══ GIVEN DATA ══

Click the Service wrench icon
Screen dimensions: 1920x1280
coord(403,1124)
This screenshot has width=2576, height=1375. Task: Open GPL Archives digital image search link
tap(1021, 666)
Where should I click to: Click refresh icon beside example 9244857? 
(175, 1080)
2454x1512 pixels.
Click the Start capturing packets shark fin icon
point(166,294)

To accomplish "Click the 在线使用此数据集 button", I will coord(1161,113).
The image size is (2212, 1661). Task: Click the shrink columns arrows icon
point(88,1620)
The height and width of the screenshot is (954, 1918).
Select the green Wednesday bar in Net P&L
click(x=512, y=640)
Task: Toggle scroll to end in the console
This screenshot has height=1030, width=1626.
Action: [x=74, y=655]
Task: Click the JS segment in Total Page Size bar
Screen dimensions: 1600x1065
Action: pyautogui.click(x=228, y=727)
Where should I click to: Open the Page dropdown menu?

═══

Beginning at the line that holds "Select the green Wednesday bar in Net P&L", reproduce the lines exactly up to and including the final line of the entries.

Select the green Wednesday bar in Net P&L
click(x=512, y=640)
Task: Toggle scroll to end in the console
This screenshot has height=1030, width=1626.
Action: [x=74, y=655]
Task: Click the JS segment in Total Page Size bar
Screen dimensions: 1600x1065
Action: pyautogui.click(x=228, y=727)
Where should I click to: Open the Page dropdown menu?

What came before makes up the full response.